“Are You Absolutely, Positively, and Wholeheartedly Ready to Publish Your Novel?” You can find out here.
On April 30, the PEN World Voices Festival is hosting a panel discussion called "A New World of Yesterday: Stefan Zweig’s Utopian Nostalgia." It will feature Zweig enthusiasts Klemens Renoldner, the director of the Stefan Zweig Centre at the University of Salzburg, and George Prochnik, who has written about Freud's trip to America and the importance of silence (he is now writing a book about Zweig). Here's the kicker: the panel will also feature Michael Hofmann, whose resume includes translating Thomas Bernhard, writing poetry, discovering (for us, at least) Lydia Davis, and making anyone who praises Stephan Zweig feel angry (he calls the author "the Pepsi of Austrian writing," in one of his gentler moments). Renoldner responds to the latter attack here.
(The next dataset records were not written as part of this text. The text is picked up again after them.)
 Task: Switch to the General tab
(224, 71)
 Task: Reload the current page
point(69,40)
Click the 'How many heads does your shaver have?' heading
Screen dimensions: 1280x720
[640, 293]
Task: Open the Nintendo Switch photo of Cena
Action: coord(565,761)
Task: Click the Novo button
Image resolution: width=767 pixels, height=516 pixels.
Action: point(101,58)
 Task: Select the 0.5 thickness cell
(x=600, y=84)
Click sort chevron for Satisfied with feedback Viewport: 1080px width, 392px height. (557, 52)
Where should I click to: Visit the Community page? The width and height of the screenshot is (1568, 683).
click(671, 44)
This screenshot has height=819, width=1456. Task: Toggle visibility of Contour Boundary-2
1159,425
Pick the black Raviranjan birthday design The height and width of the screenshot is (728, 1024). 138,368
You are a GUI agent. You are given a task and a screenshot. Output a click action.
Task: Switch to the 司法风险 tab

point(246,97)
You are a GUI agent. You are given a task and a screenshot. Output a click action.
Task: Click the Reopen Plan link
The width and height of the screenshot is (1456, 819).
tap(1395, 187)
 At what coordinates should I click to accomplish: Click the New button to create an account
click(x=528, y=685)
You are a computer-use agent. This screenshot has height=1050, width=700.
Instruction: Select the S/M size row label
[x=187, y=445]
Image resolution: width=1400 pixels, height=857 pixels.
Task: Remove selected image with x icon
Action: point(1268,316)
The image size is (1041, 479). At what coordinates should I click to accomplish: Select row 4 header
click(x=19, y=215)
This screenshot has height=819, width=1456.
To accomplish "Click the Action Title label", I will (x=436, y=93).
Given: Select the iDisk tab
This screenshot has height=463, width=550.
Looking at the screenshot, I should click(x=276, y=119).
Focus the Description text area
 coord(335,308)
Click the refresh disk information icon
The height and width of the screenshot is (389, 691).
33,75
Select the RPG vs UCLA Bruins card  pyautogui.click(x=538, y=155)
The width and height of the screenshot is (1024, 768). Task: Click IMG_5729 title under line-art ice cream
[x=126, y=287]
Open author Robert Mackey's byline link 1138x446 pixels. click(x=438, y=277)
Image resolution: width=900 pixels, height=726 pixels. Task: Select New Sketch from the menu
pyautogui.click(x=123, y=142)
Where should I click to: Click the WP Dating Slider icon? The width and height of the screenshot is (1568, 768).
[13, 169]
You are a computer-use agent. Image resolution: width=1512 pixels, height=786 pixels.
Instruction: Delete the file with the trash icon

We happen to like Zweig's Beware of Pity, and are excited for this lively debate.
They don't cover "Zweig" (zvIg), but California's Diesel Bookstore has produced a handy chart that tells you how to pronounce authors' names. Print it out and tape it on the wall next to your desk, aspiring book nerds! And trust us, don't rely on this Village Voice guide: it got us into serious book-party trouble when it came out in 2003 (back when literary greats George Plimpton and John Updike still walked among us).
Malcolm McLaren, the man behind the Sex Pistols, is dead at 64. Here's what Greil Marcus said about him in his 1989 book on punk rock and the Situationist, Lipstick Traces: he realized the fact that rock songs such as "Stairway to Heaven" were "oppressions." "Thus [McLaren and the Sex Pistols] damned rock 'n' roll as a rotting corpse: a monster of moneyed reaction, a mechanism for false consciousness, a system of self-exploitation, a theater of glalmorized oppression, a bore." (page 57)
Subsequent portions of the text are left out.